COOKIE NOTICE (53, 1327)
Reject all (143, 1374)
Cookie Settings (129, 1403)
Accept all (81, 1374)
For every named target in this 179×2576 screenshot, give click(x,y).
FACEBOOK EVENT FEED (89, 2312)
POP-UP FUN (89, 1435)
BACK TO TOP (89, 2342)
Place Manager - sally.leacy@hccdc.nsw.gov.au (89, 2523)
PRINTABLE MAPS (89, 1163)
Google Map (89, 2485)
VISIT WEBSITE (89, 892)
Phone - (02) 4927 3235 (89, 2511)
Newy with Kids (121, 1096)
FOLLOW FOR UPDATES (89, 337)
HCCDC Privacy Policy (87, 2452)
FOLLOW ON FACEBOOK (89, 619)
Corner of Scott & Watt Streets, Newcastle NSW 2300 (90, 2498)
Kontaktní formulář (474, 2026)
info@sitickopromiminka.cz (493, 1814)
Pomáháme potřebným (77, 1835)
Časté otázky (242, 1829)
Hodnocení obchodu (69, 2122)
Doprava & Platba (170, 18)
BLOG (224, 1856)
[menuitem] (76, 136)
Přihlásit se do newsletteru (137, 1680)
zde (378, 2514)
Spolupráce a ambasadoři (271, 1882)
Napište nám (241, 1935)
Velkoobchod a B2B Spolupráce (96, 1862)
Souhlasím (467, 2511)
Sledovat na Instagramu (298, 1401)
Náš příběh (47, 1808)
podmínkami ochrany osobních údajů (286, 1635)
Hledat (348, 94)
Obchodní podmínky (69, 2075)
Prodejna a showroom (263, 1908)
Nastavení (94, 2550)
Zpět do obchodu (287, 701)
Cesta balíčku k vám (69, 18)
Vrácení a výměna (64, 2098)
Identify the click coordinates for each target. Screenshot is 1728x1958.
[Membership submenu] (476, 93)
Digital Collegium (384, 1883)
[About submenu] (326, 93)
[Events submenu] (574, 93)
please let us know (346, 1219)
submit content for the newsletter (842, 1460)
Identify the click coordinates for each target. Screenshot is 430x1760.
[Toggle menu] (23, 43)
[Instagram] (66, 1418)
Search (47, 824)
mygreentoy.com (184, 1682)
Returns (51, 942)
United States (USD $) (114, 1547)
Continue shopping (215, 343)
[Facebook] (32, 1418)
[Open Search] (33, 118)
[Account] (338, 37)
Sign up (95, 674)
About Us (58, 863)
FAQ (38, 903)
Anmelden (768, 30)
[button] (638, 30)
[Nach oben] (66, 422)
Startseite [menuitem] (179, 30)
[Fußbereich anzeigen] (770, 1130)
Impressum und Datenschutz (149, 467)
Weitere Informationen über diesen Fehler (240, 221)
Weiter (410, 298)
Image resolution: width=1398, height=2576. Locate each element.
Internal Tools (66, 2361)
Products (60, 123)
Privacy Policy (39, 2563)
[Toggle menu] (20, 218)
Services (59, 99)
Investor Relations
○ ○ ○ ○ ○
■ **Exercise description**
All lines from the one holding "FAQ (38, 903)" through the final line of the material must be set down exactly, and nothing else may be added.

■ **Worked solution**
FAQ (38, 903)
Anmelden (768, 30)
[button] (638, 30)
[Nach oben] (66, 422)
Startseite [menuitem] (179, 30)
[Fußbereich anzeigen] (770, 1130)
Impressum und Datenschutz (149, 467)
Weitere Informationen über diesen Fehler (240, 221)
Weiter (410, 298)
Image resolution: width=1398, height=2576. Locate each element.
Internal Tools (66, 2361)
Products (60, 123)
Privacy Policy (39, 2563)
[Toggle menu] (20, 218)
Services (59, 99)
Investor Relations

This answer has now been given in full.